As fans, we not only like watching others’ accomplishments be marred by cheating, we relish it. Like we have the childlike tendency to blame referees for our losses, nothing brings us pleasure quite like seeing a team we hate break rules and get caught.

What fans like myself do not appreciate is that these micro-advantages barely change the tide of the game. You don’t need a camera to know that Aroldis Chapman’s favorite pitch is his heater, and yet he is still virtually unhittable. Small differences in the air of a football, the pine tar on the bat, or the recording of the pitcher are just examples of trying to get a small competitive advantage.

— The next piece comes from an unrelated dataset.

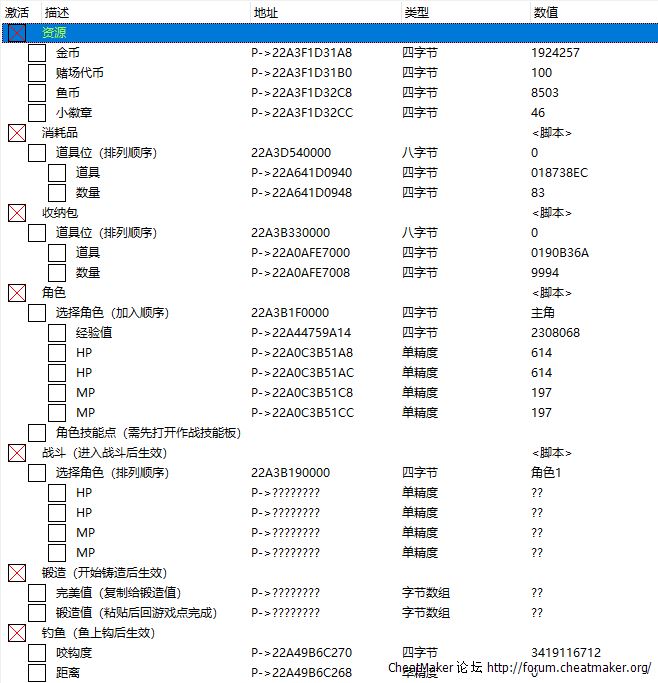Enable the 角色技能点 checkbox
The width and height of the screenshot is (658, 683).
click(37, 433)
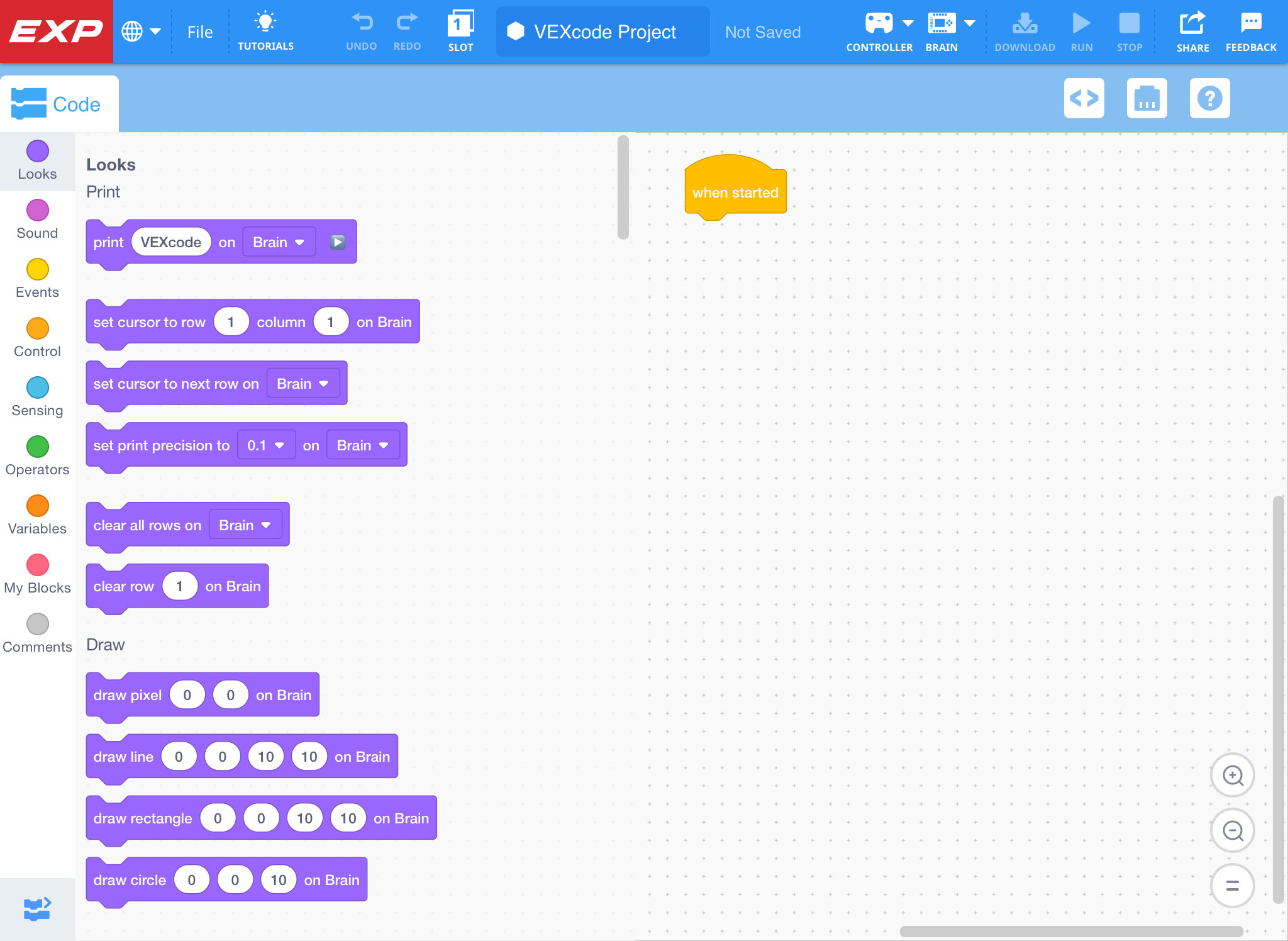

This is not the Black Sox of the early 1900s, betting against themselves to make money; instead, these are athletes doing anything to propel their team to victory. In the end, you still need to be able to hit a fastball out of the park by putting the bat on the ball.

So where does this all leave us? A muddled case of a small-market franchise cheating to get a competitive advantage in a sport that makes it very difficult for small-market clubs to compete.

Cheating will never be eliminated from sports. Only catching a small percentage of the cheaters misleads fans into believing the integrity of the game is truly compromised. Why don’t we just be honest? Let everyone take steroids, put cameras all over the stadium, dare a juiced-up pitcher to fire a 105-mile-an-hour fastball past the behemoth batter who knows it is coming. Let us quit our fairytale world, and accept the reality that in sports, everyone fights for the smallest advantage they can get, and maybe we can sit back and just enjoy the show.